Mountain range in Slovenia and Austria

The Kamnik–Savinja Alps (Kamniško-Savinjske Alpe) are a mountain range of the Southern Limestone Alps. They lie in northern Slovenia, except for the northernmost part, which lies in Austria.

The western part of the range was named the Kamnik Alps (Steiner Alpen) in 1778 by the scientists Belsazar Hacquet and Franz Xaver von Wulfen, after the town of Kamnik (Stein) in the valley of the Kamnik Bistrica River. Its eastern part was named the Savinja Alps (Sanntaler Alpen) or Solčava Alps (Sulzbacher Alpen) by the mountaineer Johannes von Frischauf in 1875, after the settlement of Solčava (Sulzbach) and the main river, the upper Savinja (Sann).

==Geography==
The Kamnik–Savinja Alps are located south of the Karawanks range at the border of Austria and Slovenia, stretching from the Sava River in the west to the Savinja in the east, where the adjacent Slovenian Prealps with the Pohorje range, the Celje Hills at the Dravinja River, as well as the Sava Hills are located.
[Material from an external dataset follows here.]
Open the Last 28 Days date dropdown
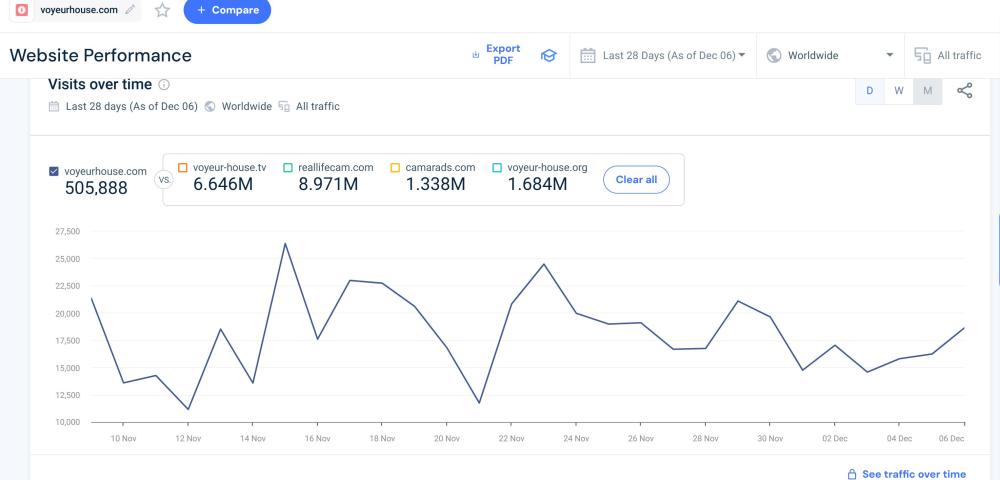 tap(663, 56)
In the northwest, the valley of Vellach Creek (at ) leading to Bad Vellach is the southernmost point of both the Austrian state of Carinthia and Austria as a whole.

The entire main chain is today part of Slovenia. Historically it formed the border between the Inner Austrian duchies of Carinthia, Styria, and Carniola. The tripoint was located at the Carinthia Mount Rinka (Koroška Rinka).
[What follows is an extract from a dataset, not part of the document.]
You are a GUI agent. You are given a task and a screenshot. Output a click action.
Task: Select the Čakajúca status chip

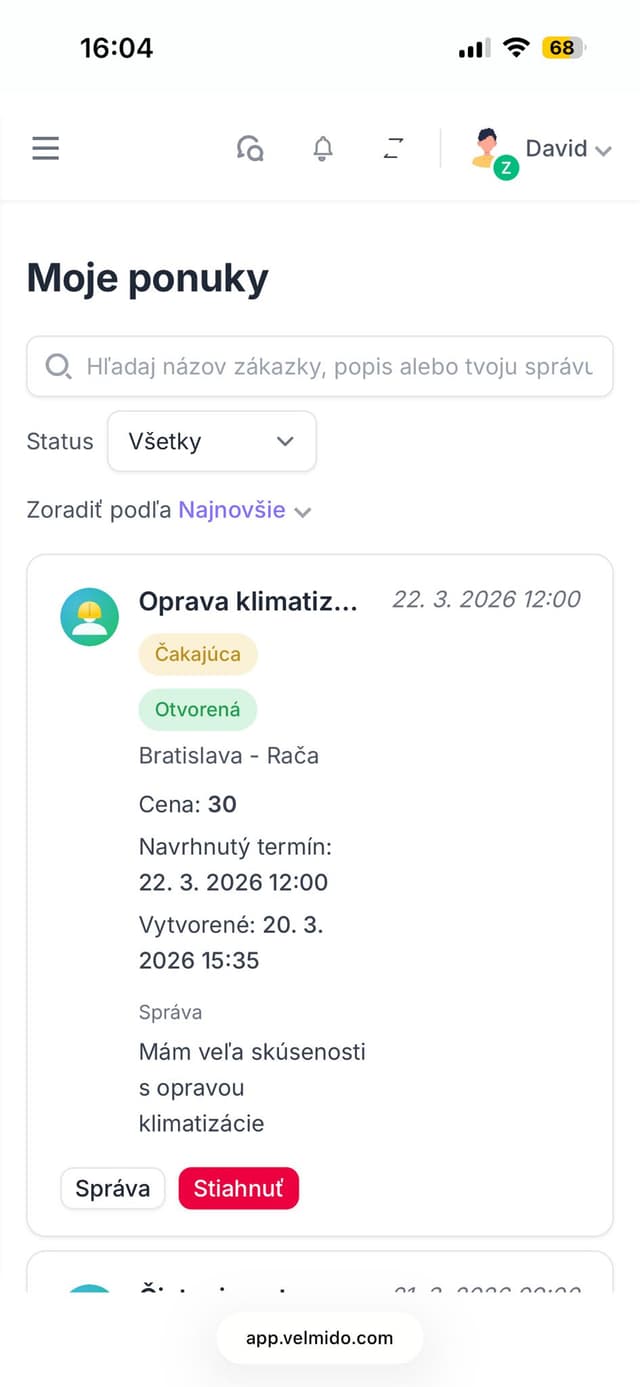[197, 654]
There is also a small glacier below Mount Skuta, which is the easternmost glacier in the Southern Alps.

==Mountains and passes==
The most important peaks are:
- Grintovec – 2558 m
- Kočna – 2540 m
- Skuta – 2532 m
- Carinthia Mount Rinka – 2433 m
- Planjava – 2394 m
- Ojstrica – 2350 m
- Brana – 2253 m
- Kalce Ridge – 2224 m
- Cold Mountain – 2203 m
- Storžič – 2132 m
- Krofička – 2083 m

In total, 28 peaks surpass 2,000 m. The total area of the Slovene part is about 900 km2. About three-quarters of the area is covered with forest, and many of the higher peaks are bleak and rocky.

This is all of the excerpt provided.